* Consegna dell'esercizio:
Per favore, ricopia il passo del brano sulla famiglia che va da "Così per esempio" fino a "per gli altri." compreso, sostituendo "società" con "comunità".

* Estratto del documento:
--------------------------------------------------

Che è anche il progetto di Dio. Tant’è che nei due ogni elemento è predisposto anche morfologicamente a questa unione, a questa integrazione, in modo da eliminare automaticamente qualunque sostituzione fantasiosa di genere, qualunque confusione di ruolo e di immagine: il maschio deve essere “maschio”, la femmina deve essere “femmina”. Solo così c’è una famiglia: ognuno con un suo ruolo insostituibile ma complementare, secondo le leggi immutabili iscritte nella natura umana.
Così per esempio nell’educazione dei figli: il papà non può essere la mamma e la mamma non può essere il papà. È quindi assurdo ipotizzare una “famiglia” con due “genitori” dello stesso sesso. La donna, nella famiglia, è colei che “c’è”, colei che è sempre presente, che avvolge, che custodisce, che ama, che protegge. L’uomo è invece colui che “fa”, colui che costruisce, che ha il compito di mettere il figlio davanti alle proprie decisioni, alle proprie responsabilità, alla gestione della propria libertà. Il padre inserisce il figlio nella società e lo costringe a confrontarsi con gli altri suoi pari; gli insegna le regole, il confronto, il rispetto per gli altri.

--------------------------------------------------

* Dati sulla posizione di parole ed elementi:

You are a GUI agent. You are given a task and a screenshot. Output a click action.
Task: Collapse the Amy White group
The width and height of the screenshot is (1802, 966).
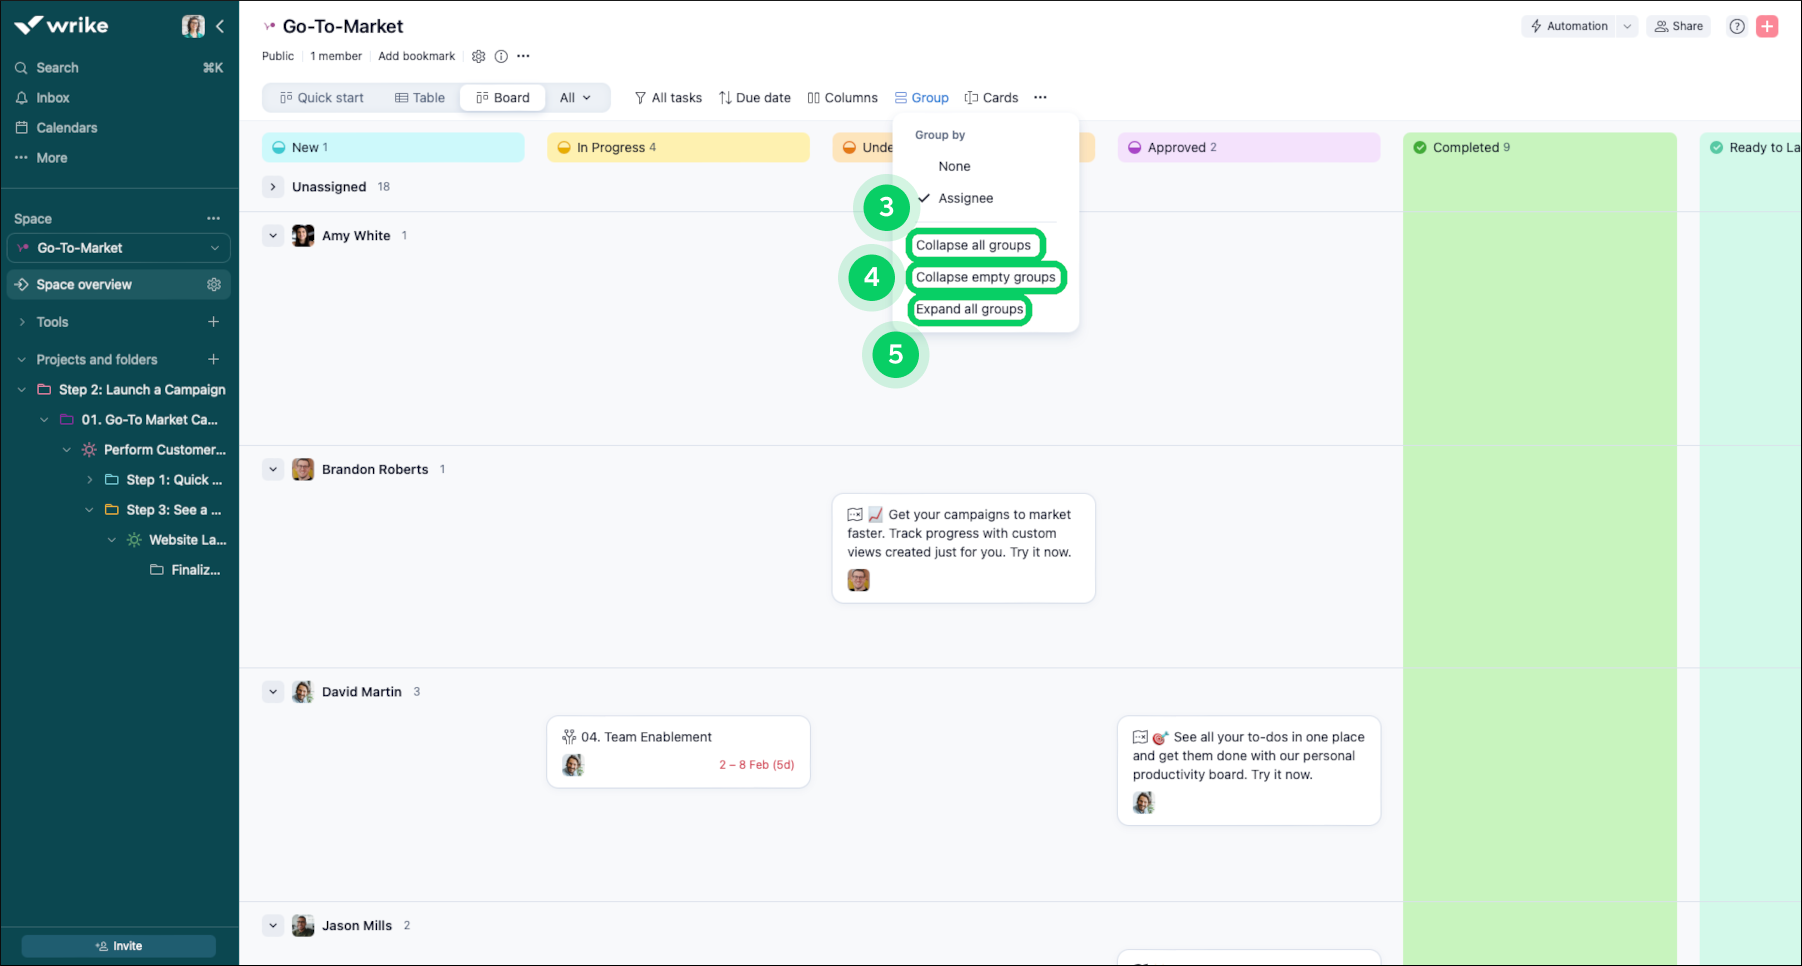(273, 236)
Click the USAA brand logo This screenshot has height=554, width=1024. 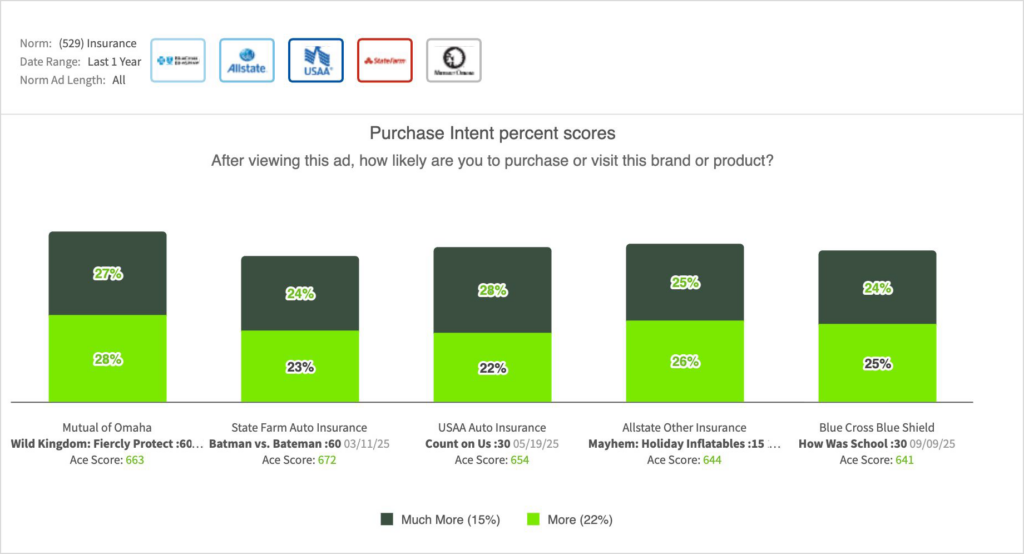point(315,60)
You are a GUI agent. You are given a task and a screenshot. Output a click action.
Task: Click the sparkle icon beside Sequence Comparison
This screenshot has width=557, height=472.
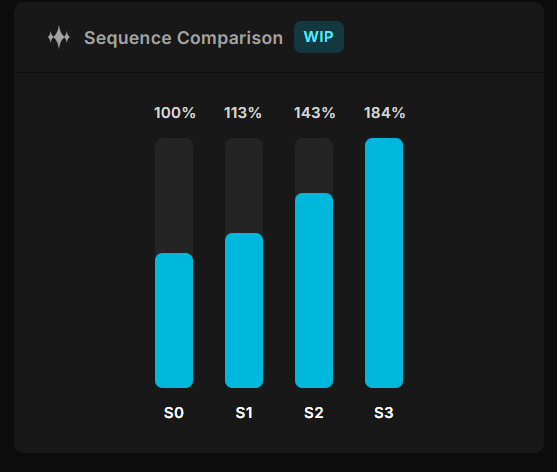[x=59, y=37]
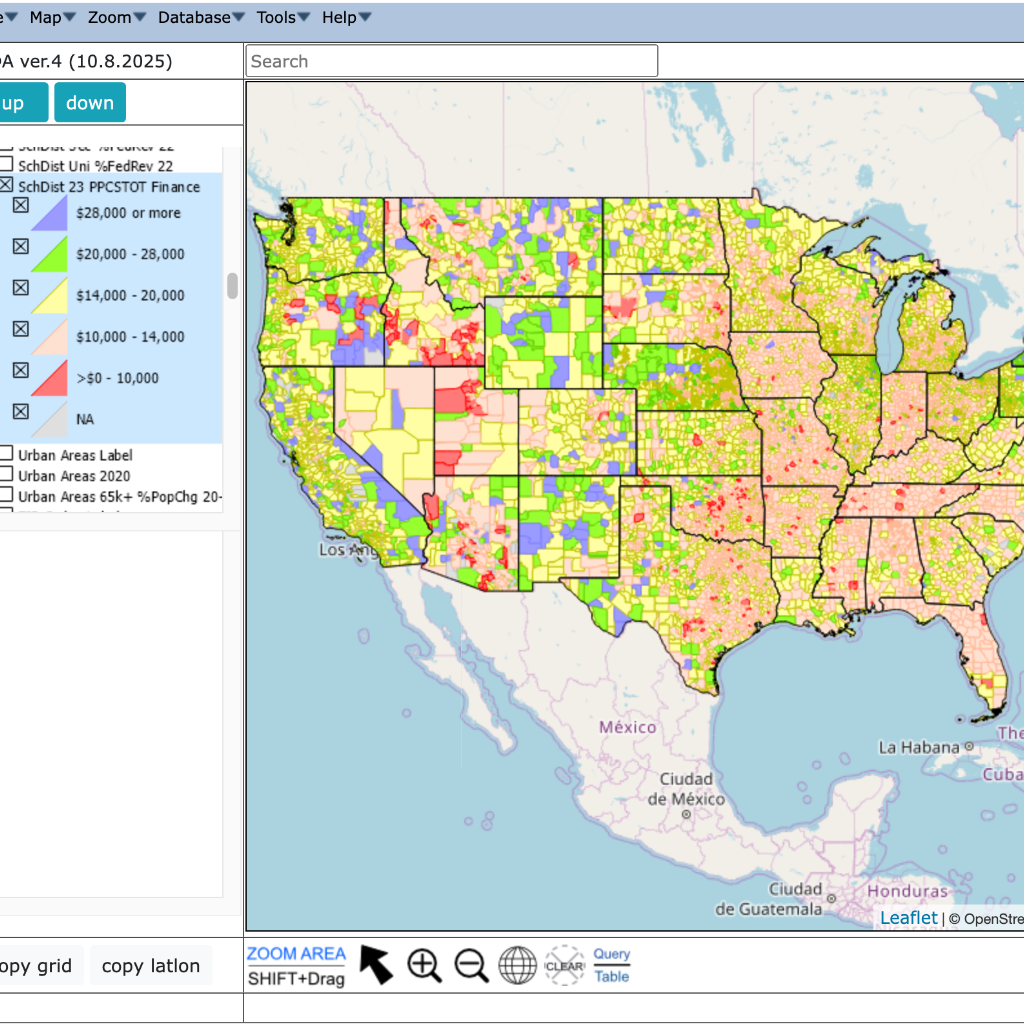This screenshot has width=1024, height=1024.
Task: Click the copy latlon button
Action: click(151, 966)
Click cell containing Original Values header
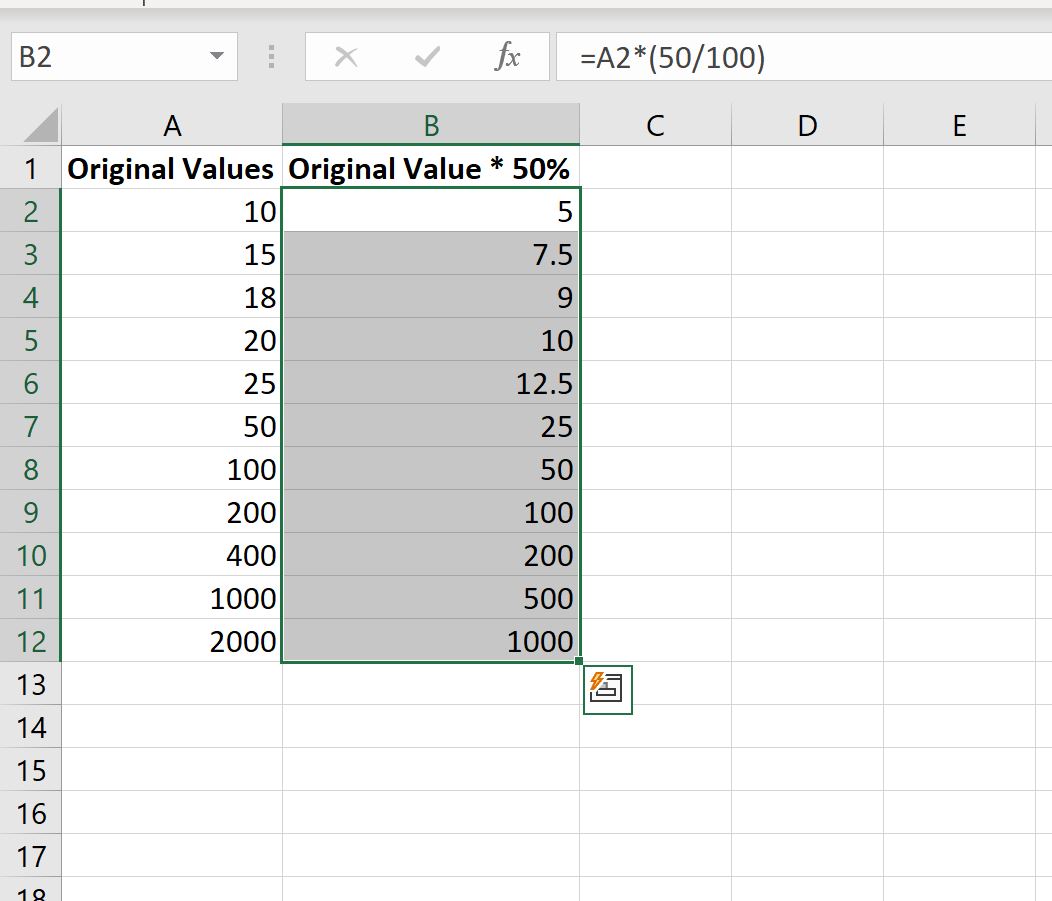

--------------------------------------------------

* Soluzione dell'esercizio:
Così per esempio nell’educazione dei figli: il papà non può essere la mamma e la mamma non può essere il papà. È quindi assurdo ipotizzare una “famiglia” con due “genitori” dello stesso sesso. La donna, nella famiglia, è colei che “c’è”, colei che è sempre presente, che avvolge, che custodisce, che ama, che protegge. L’uomo è invece colui che “fa”, colui che costruisce, che ha il compito di mettere il figlio davanti alle proprie decisioni, alle proprie responsabilità, alla gestione della propria libertà. Il padre inserisce il figlio nella comunità e lo costringe a confrontarsi con gli altri suoi pari; gli insegna le regole, il confronto, il rispetto per gli altri.